The swelling went down after a day or so.

Amazing what a critter that doesn’t make it to an inch long can accomplish in the time it takes to think a simple thought.

I imagine that both of us figured we both were minding our own business — until that little bugger took offense at my being where I was being and delivered a stinging admonition just below the wrist bone.

And got away before I could squish her for her trouble.

Yeah, it’s that season again.

Yellow jackets. Nature’s way of making the first hard frost seem like a really good idea.

They’re the pain of late summer, inviting themselves to picnics and barbeques, to wedding receptions and family reunions; hitching a ride on gullet-bound hot dogs and taking a swim in the season’s last beer.

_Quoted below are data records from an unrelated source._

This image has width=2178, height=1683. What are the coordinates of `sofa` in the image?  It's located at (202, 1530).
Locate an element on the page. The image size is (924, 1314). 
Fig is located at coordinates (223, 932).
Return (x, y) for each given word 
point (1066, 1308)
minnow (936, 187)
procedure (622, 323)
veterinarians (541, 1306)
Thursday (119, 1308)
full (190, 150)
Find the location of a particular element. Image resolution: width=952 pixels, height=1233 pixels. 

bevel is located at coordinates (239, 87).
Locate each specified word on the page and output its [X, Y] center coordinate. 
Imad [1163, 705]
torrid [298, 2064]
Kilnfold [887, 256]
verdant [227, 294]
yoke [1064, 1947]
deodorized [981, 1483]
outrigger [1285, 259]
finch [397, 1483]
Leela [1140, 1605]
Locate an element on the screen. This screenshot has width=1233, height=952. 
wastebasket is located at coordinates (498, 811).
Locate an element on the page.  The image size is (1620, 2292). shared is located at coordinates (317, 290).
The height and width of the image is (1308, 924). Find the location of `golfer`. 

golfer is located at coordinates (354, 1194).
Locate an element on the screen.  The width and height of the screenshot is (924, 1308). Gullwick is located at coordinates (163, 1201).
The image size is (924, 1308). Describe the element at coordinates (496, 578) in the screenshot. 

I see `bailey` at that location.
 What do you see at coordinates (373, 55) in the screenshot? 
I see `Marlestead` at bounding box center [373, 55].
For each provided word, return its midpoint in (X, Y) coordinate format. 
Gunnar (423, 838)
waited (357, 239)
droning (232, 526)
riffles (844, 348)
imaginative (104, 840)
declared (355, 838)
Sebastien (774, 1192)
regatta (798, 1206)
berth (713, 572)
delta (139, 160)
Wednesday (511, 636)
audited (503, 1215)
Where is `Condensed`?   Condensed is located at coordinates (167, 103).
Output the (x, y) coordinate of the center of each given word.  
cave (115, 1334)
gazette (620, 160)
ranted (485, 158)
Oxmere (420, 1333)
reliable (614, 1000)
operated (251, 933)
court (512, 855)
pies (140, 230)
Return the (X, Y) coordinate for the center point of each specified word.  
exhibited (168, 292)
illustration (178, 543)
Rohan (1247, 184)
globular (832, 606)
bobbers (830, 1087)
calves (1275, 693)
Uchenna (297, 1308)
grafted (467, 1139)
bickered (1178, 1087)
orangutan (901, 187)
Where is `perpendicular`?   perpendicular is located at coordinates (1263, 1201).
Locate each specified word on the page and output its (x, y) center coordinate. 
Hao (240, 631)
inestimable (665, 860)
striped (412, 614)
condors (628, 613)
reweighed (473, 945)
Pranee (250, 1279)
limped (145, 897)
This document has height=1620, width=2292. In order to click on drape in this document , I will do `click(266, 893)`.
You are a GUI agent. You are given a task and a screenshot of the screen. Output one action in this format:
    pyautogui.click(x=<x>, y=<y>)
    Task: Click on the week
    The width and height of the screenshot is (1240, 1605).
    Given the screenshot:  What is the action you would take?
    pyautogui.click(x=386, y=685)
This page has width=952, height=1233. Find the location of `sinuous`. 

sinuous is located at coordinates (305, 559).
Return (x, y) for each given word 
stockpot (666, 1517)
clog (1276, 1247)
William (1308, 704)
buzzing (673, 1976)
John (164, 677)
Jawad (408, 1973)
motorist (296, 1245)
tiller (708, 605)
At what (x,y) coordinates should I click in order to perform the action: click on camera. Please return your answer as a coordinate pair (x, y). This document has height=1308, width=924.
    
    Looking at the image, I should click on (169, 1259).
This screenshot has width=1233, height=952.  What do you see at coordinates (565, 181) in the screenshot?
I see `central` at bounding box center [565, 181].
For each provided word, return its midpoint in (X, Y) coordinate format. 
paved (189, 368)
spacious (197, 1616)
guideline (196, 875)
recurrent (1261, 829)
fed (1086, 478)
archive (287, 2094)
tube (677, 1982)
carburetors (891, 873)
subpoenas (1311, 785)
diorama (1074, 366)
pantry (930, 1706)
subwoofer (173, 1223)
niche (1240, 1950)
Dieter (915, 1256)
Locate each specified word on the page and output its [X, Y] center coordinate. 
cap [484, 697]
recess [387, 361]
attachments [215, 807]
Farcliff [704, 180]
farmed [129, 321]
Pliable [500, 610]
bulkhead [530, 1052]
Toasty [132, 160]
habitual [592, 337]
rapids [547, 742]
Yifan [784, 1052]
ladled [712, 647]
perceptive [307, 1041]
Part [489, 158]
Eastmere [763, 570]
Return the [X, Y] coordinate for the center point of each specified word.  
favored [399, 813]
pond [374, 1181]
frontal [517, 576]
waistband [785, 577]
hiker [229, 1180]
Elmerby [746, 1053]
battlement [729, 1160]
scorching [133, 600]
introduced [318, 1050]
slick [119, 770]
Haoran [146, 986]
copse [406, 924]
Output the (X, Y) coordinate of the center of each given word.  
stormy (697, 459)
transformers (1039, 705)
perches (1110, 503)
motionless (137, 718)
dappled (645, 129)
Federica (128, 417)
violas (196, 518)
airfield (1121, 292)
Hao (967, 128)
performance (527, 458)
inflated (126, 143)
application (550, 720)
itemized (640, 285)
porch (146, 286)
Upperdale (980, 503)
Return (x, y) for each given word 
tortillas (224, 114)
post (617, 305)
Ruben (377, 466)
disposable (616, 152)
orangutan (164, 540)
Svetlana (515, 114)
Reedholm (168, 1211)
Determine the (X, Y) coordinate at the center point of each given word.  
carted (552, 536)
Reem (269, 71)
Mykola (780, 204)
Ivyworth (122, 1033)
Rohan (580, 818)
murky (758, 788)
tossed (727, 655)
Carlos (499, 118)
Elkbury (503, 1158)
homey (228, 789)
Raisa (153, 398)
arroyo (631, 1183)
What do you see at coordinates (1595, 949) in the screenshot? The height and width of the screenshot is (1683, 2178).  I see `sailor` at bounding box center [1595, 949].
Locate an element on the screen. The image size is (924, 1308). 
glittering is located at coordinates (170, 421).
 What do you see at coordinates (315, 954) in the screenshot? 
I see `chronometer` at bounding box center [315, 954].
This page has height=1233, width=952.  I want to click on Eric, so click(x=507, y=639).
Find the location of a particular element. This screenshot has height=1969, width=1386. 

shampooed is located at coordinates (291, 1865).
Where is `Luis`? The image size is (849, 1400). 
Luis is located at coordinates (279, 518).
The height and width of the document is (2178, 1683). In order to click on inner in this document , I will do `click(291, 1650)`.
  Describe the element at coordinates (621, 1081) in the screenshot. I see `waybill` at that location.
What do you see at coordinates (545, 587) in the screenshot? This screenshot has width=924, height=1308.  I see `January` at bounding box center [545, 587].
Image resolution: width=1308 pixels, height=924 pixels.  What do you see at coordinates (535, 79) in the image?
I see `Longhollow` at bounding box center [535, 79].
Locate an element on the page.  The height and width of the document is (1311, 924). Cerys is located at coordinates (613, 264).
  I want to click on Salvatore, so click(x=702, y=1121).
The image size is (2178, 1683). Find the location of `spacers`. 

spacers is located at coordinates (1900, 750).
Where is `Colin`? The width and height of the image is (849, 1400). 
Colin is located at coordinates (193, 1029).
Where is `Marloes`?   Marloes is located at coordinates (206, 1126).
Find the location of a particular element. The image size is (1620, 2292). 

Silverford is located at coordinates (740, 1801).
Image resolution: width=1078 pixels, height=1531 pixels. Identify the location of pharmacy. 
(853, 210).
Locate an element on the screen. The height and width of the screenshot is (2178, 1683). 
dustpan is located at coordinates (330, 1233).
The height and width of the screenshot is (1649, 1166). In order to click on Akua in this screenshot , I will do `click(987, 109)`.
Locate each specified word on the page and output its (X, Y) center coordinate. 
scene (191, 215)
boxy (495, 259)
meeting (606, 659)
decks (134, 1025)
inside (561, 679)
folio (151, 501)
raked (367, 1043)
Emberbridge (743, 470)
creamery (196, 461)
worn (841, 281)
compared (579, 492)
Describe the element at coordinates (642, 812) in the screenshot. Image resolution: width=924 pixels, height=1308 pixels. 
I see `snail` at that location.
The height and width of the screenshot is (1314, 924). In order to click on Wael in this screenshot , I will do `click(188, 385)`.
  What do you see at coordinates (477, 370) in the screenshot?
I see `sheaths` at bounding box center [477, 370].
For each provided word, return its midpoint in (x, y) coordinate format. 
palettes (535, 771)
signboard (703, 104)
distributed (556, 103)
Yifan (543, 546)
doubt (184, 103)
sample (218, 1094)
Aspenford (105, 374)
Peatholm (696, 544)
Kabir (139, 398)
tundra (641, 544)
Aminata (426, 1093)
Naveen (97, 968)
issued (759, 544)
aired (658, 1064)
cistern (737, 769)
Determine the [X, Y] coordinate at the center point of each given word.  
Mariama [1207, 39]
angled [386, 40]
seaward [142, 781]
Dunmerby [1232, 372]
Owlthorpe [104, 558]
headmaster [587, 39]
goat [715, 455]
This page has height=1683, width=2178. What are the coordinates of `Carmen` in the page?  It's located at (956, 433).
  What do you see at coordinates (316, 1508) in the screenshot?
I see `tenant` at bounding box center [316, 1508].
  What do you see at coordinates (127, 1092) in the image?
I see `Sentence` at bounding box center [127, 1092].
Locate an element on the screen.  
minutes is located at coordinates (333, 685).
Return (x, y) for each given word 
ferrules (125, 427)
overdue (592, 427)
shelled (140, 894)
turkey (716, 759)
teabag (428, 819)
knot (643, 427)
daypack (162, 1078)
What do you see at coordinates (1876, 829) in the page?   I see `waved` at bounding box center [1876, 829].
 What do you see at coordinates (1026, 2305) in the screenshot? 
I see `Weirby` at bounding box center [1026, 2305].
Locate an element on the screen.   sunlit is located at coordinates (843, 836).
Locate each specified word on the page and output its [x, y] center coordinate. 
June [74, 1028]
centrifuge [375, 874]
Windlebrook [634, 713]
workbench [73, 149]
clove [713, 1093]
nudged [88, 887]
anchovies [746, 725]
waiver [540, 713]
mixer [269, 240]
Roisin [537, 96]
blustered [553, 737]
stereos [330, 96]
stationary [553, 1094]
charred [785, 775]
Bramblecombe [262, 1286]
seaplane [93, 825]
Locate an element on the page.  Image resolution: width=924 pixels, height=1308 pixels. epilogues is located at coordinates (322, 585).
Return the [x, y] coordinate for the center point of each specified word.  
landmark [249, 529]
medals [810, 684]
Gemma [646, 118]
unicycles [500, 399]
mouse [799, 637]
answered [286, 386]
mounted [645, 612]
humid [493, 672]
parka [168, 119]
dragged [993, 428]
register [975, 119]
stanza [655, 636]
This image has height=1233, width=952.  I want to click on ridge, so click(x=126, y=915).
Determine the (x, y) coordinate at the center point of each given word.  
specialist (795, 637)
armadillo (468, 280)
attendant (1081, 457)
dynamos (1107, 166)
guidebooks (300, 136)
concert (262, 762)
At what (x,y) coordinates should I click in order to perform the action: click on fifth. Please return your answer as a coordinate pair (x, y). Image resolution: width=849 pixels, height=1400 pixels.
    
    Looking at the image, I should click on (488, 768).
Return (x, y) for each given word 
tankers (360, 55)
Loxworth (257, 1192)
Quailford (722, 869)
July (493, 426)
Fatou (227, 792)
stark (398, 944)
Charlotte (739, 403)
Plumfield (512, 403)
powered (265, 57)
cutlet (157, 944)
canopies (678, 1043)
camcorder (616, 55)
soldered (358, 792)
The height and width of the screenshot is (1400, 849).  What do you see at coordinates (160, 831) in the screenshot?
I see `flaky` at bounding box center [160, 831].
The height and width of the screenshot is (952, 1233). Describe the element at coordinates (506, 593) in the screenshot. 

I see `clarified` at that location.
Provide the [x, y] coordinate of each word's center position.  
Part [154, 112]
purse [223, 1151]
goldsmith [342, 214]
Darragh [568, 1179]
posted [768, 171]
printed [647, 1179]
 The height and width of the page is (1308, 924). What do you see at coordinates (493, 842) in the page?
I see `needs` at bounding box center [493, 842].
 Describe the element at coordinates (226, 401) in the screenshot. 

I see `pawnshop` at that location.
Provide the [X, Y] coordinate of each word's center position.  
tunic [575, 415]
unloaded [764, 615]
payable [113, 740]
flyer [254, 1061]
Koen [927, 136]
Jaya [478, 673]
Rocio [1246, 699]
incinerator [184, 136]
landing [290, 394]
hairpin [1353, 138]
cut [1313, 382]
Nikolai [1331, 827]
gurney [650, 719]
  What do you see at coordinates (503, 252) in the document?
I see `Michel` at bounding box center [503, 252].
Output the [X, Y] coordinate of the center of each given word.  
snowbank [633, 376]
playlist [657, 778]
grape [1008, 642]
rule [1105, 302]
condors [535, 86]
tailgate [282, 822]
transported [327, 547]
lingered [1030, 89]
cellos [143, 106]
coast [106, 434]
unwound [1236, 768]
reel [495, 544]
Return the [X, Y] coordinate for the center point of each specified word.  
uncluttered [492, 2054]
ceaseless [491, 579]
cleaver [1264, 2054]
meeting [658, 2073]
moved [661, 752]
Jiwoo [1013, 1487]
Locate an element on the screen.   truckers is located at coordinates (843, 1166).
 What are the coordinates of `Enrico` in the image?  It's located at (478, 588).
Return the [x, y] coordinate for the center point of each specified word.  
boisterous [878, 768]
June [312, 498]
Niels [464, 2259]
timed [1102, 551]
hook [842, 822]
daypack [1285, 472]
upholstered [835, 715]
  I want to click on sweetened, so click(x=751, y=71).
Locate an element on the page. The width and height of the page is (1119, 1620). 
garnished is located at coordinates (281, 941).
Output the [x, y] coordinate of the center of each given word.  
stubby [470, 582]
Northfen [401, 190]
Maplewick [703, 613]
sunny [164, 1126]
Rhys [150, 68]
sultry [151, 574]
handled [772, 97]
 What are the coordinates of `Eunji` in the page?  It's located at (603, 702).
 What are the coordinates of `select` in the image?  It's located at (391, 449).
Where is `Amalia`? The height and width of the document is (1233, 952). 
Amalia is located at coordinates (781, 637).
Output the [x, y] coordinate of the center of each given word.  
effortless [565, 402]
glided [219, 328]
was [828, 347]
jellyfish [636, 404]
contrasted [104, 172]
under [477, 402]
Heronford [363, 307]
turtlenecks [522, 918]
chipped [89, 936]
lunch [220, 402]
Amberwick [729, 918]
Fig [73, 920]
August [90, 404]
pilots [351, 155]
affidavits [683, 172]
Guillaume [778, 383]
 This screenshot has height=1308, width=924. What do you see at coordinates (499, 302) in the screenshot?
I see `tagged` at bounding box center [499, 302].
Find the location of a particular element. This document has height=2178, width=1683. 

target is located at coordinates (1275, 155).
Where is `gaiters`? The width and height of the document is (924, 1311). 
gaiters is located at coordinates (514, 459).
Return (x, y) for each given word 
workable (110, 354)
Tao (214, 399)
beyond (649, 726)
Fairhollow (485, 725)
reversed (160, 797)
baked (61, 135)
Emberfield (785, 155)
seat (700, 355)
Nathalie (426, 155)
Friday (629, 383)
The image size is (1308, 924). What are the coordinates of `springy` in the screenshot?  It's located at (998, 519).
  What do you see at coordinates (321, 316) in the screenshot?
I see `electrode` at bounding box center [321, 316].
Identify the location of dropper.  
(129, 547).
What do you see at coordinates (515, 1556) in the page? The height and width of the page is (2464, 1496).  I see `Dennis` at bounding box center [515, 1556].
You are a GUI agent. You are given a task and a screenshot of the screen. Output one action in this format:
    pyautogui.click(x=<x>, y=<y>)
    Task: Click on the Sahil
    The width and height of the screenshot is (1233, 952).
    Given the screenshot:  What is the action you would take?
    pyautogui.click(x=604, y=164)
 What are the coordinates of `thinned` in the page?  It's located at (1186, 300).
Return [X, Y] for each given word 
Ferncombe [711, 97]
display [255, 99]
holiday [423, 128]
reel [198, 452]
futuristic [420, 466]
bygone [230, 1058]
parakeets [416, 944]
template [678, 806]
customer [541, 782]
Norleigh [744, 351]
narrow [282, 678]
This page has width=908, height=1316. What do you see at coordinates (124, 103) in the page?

Oh, yeah, they’ve been around since spring. Winging their solitary way through June and July; lurking about until the late August ambush, descending upon us in quantity — toxic tail-points at the ready. Armed and annoying, if not downright dangerous.

Now my Bible-believing brethren will assure me they’re all part of God’s beneficent plan; and the Darwinists of my acquaintance will insist they occupy a vital evolutionary niche. But my persisting question is, “Why did He plan that niche so close to where I live?”

For that matter, what is that niche anyway?

Look, I see bumble bees crawling all over clover and honeybees heading in and out of petunias and bean blossoms, but the only place I see a yellow jacket is skulking along a window screen — too lazy, too mean to pollinate, looking for a cheap handout instead, sort of the armed robbers of the insect world.

Or six-legged terrorists. ‘Skeeters have mastered the sneaky spear-and-slurp method of helping themselves to what they want — passing along malaria, Lyme disease or yellow fever in the bargain. But at least those flying phlebotomists feed frogs and bats and dragon flies. Those doggone yellow jackets are too cranky to provide a square meal for anything I know of ... too cranky to find a welcome with any but their own kind.

Y’know, that’s an accomplishment. Darn near any species I can think of gets on with some other form of life. Heck, remora fish hang around great white sharks without becoming sushi. Oxpeckers roost on the orneriest rhinos on the savannah. Heck, dogs even seem to like the likes of us — and cats stick around if we feed them well.

But nothing or nobody likes having a yellow jacket around.

Much less a whole bunch of them.

Least of all me.

It was a few seasons back that I woke from a late-summer Sunday afternoon nap to find several dozen specky-things moving around on my living room window. Putting on my glasses, the specky-things refocused with wings, antennae and alternating black and yellow bands culminating in an ominously pointy posterior.

Even more ominously they were wandering about on the wrong side of the glass.

As I watched, two more buzzed past my head to join them.

As the door and all the windows were closed, this was earnestly disturbing. Some things you really don’t want calling your house their home.

A third flew in from the same direction. I stood and waited for No. 4, which soon followed, buzzing out of the darkened bathroom to the bright living room window. A ladder, plastic wrap, duct tape, and a shot of whiskey for courage put a Trump-tight Vespula vulgaris immigration barrier over the bathroom vent fan. Black Flag took care of the individuals that had already arrived.

Hours later, a very brave man with a very long pole carrying very toxic substances delivered the ultimate Hymenopteran eviction notice. I was very grateful to write a check that didn’t seem to be very large at all — considering.

Come the depths of January, it’s something to think about.